Present building regulations place more emphasis on energy efficiency than on air quality and house builders are failing to comply with minimum standards on ventilation, the report says. Only three out of 80 new homes studied in seven developments in England met ventilation guidelines. Ben Webster explains in an article on the New York Times website.
Energy efficient homes ‘trap polluted air inside’
Modern homes built to be airtight to save energy could be trapping toxic air pollutants indoors and risking the health of children, two royal medical colleges have warned.
All homes should be given a “clean air” rating when put up for sale, similar to compulsory energy performance certificates, to help buyers assess the air quality inside a building, the colleges say in a report published today.
The Royal College of Paediatrics and Child Health and the Royal College of Physicians say they have found growing evidence that respiratory problems among children may be exacerbated by indoor air pollution in homes, schools and nurseries.
Sources of pollution indoors include damp, the burning of fossil fuels and wood, dust, chemicals from building materials and furnishings, smoking, aerosol sprays and cleaning products.
The authors, who examined 221 studies, found evidence linking indoor air pollution to a range of health problems in children, including asthma, conjunctivitis, dermatitis and eczema.
Present building regulations place more emphasis on energy efficiency than on air quality and house builders are failing to comply with minimum standards on ventilation, the report says. Only three out of 80 new homes studied in seven developments in England met ventilation guidelines, according to a Ministry of Housing study published last year.
The royal colleges’ report, The Inside Story: Health effects of indoor air quality on children and young people, says: “Energy efficiency measures such as airtightness and insulation could support house dust mites and mould growth, unless adequate ventilation is provided to extract moisture.
“Energy efficiency is important to reduce our use of fossil fuels and to prevent climate change, but without adequate ventilation it could inadvertently worsen indoor air quality and impact health.”
The report says buildings should be designed to protect the health of people as well as reducing carbon emissions.

Provided records:

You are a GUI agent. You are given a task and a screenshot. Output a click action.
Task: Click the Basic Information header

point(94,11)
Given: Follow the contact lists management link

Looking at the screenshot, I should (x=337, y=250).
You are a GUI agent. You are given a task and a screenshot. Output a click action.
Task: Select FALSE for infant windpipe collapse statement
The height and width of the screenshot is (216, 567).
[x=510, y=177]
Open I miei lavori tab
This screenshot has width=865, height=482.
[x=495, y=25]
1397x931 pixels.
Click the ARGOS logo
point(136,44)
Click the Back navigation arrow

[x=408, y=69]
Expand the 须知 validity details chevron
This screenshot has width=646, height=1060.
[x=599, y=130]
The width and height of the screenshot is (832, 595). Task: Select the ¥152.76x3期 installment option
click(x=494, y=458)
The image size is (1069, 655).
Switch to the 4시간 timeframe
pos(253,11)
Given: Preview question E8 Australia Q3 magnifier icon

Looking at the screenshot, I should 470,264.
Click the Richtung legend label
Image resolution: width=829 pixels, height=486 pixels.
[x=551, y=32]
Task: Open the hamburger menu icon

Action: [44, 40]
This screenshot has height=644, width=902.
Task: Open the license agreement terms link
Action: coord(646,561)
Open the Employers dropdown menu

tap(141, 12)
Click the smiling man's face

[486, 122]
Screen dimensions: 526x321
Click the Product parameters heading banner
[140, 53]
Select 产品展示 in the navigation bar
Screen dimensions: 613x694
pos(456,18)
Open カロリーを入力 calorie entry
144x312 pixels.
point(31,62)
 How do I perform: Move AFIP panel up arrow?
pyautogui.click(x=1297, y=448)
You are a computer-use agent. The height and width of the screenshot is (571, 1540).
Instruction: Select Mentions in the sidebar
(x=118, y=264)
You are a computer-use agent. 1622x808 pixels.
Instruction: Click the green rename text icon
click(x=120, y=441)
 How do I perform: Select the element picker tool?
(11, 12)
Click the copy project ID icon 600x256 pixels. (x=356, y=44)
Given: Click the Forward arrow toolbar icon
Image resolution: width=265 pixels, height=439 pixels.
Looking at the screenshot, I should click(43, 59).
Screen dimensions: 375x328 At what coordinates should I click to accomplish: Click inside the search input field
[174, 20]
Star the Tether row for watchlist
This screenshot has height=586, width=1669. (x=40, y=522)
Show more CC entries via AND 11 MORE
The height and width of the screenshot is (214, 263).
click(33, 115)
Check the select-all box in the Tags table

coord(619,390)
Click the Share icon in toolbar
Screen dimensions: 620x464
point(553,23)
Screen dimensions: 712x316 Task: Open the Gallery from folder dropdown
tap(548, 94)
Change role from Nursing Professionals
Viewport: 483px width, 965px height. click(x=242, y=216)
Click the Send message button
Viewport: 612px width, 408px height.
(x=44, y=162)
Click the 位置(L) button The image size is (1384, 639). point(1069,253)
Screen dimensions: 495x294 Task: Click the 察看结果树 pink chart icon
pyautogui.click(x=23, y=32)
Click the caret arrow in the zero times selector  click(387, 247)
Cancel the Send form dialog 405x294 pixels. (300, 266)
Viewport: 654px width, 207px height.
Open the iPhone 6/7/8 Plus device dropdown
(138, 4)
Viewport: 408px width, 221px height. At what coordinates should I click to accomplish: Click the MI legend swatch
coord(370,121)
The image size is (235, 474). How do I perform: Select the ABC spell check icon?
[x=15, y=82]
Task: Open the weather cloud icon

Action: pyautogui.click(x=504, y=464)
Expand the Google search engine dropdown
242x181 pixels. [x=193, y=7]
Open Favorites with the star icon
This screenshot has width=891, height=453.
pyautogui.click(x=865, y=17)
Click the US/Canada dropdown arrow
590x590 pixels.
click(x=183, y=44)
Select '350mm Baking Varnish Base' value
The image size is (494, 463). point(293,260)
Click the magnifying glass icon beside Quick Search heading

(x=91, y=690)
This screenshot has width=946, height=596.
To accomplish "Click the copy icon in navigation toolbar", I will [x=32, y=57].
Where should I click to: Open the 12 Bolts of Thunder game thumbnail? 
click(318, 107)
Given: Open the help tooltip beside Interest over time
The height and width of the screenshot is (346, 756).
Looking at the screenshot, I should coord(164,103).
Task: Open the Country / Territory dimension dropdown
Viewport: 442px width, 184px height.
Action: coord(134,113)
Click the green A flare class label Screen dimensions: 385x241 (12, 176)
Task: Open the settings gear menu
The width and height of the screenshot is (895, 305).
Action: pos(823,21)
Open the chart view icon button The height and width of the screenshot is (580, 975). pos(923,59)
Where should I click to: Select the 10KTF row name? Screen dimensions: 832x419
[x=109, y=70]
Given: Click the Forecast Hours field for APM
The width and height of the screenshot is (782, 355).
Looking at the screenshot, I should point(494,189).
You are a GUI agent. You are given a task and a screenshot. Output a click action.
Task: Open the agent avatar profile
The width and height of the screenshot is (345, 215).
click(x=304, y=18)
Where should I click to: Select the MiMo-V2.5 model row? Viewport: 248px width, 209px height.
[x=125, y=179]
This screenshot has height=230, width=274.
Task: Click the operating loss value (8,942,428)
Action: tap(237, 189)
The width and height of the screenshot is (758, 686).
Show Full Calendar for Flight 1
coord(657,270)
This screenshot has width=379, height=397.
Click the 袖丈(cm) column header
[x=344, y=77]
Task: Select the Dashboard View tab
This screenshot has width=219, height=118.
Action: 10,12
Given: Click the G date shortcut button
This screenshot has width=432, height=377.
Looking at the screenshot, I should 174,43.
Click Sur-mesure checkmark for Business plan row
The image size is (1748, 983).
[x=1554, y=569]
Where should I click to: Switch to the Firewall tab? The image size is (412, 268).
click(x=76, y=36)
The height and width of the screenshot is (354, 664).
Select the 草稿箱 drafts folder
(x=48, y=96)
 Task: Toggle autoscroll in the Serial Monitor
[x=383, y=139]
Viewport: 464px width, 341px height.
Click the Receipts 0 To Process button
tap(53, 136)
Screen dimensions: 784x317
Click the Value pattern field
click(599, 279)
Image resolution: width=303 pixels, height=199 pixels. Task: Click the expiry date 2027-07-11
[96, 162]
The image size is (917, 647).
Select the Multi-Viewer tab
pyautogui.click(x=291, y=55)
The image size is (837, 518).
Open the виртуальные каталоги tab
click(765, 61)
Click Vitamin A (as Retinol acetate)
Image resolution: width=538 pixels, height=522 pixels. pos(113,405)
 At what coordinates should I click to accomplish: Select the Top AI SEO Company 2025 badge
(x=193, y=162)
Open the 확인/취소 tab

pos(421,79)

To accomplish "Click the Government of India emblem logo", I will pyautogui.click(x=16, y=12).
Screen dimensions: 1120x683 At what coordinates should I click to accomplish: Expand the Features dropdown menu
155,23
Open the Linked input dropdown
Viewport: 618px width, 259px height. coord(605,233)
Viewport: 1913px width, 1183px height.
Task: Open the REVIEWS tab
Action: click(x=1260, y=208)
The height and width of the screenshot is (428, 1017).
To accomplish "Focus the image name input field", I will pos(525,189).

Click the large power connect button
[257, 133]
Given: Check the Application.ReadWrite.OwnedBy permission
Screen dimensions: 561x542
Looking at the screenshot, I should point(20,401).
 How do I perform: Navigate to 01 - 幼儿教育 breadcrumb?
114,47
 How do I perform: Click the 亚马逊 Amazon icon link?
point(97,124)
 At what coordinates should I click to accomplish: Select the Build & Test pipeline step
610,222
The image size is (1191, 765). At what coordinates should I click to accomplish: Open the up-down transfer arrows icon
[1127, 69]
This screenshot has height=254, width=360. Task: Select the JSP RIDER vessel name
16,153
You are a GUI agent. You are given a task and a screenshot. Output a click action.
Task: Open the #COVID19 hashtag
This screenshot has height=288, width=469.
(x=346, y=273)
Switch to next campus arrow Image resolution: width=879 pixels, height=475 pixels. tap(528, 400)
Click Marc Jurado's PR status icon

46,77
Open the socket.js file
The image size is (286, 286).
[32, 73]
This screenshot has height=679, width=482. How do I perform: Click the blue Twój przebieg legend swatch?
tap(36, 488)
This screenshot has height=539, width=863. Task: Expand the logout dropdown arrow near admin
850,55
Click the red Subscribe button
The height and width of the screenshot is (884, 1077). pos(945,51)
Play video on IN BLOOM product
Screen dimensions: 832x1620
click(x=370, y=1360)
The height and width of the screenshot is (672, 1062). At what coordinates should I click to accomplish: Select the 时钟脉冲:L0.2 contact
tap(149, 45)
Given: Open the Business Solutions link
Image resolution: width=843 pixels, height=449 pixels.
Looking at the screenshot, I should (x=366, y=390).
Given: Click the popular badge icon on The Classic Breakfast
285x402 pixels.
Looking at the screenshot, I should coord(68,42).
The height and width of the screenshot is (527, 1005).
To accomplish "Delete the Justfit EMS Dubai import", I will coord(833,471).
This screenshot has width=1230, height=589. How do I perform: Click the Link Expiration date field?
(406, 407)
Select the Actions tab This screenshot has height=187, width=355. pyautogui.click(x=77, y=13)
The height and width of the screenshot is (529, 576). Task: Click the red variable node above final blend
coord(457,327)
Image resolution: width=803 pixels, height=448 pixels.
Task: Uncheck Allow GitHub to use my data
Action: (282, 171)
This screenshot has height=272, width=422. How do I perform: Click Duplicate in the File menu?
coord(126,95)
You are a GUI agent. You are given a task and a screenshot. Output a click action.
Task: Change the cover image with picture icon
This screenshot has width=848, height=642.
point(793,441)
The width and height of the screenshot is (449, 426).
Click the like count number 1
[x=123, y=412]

Try it:
Answer these from the article on airtight homes and indoor air:
1. How many studies did the authors examine?
2. Out of 80 new homes studied, how many met ventilation guidelines?
3. What kind of rating do the colleges say all homes should receive when put up for sale?
The rows have nothing to do with what follows.

Response below:
1. 221
2. Three
3. A "clean air" rating